A medida tem duração prevista de 10 anos, podendo ser renovada por mais 10 pelo governo. Portanto, trata-se de um ajuste fiscal gradual, diluído ao longo de uma década, diferente daquele implementado na Espanha em 2012, que reduziu os gastos do governo em relação ao PIB em quase três pontos percentuais em apenas um ano, conforme o gráfico abaixo.
Com o Teto dos Gastos, tornou-se evidente que o Orçamento Público tem restrições e não é possível alocar todos os gastos pretendidos dentro dele. Com isso, pulularam estudos mostrando o quão trágico seria o Teto de Gastos para a Ciência e Tecnologia, Educação e Saúde, sempre vinculando uma piora dos indicadores dessas áreas à existência do Teto de Gastos.
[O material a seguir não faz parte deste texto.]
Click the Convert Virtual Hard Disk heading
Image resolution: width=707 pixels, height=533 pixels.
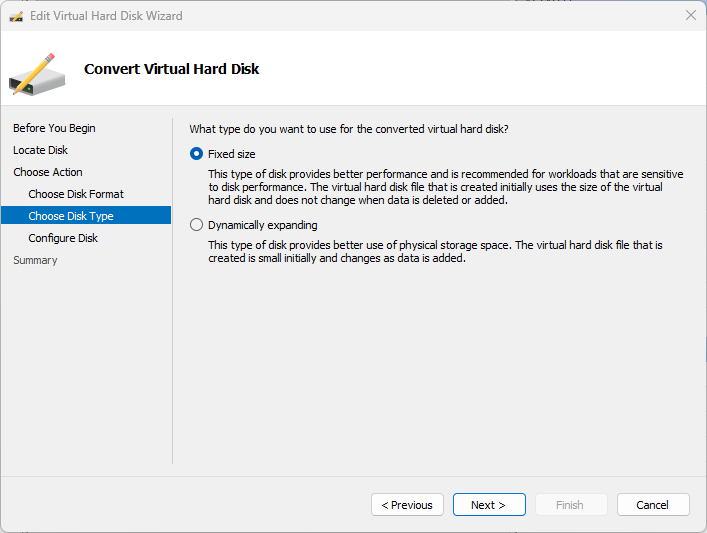(171, 69)
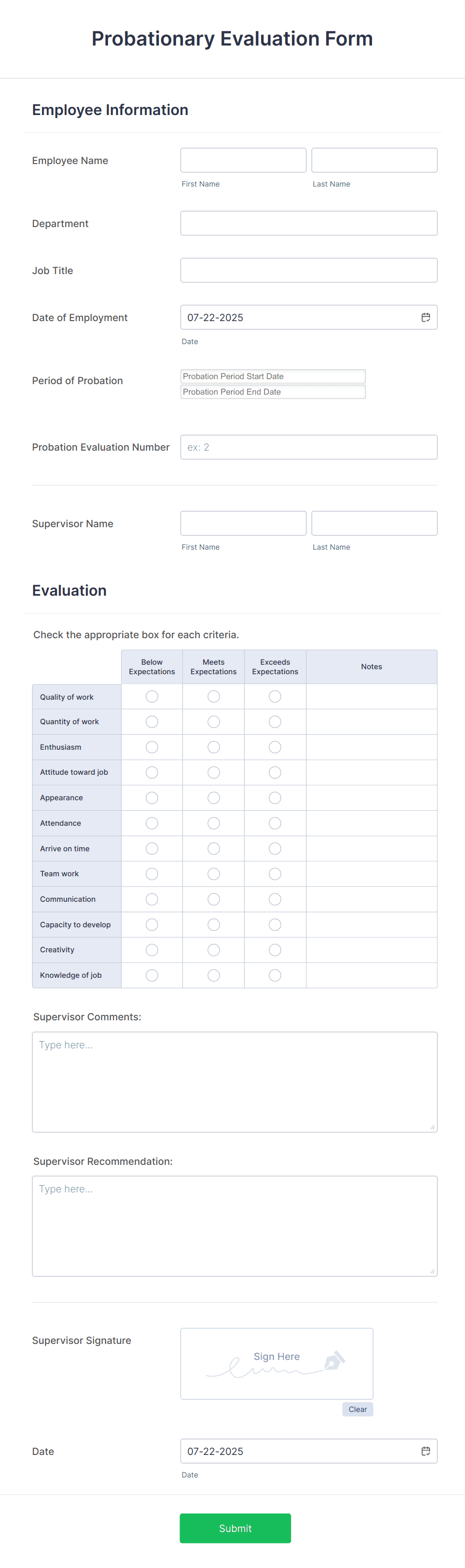Select Below Expectations for Creativity
The width and height of the screenshot is (465, 1568).
(152, 950)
Entretanto, estes estudos não atacam o problema real do gasto público brasileiro: as despesas com Previdência Social e Folha de Pagamentos do governo federal. Tais gastos atingiram 70% das despesas primárias do governo federal ao fim de 2017. Além disso, são gastos que apresentam crescimento real seguidamente, ou seja, o aumento deles supera a variação da inflação.
Dessa forma, para que o Teto de Gastos seja cumprido, outras áreas acabam sofrendo cortes em suas ações e programas, a exemplo da educação e da saúde. Mas a doença dos gastos públicos do governo federal, é provocada pelo crescimento das despesas com Previdência Social e Folha de Pagamentos, e não pelo Teto de Gastos. Este é o remédio, que garante a realização de um ajuste fiscal, diluído nos próximos 10 anos, fazendo com que a dívida pública se estabilize e passe a cair, sendo sustentável seu pagamento nos próximos anos.
Se a preocupação for, de fato, com as próximas gerações e a possibilidade de realização de investimentos públicos em áreas importantes, as partes interessadas precisam defender reformas que controlem o crescimento dos gastos, como a reforma da Previdência e a reestruturação das carreiras de funcionários públicos federais. Do contrário, cobrar a revogação pura e simples do Teto de Gastos é uma tremenda irresponsabilidade, que pode mergulhar o país numa espiral de endividamento, soterrando com qualquer esperança de futuro para as próximas gerações.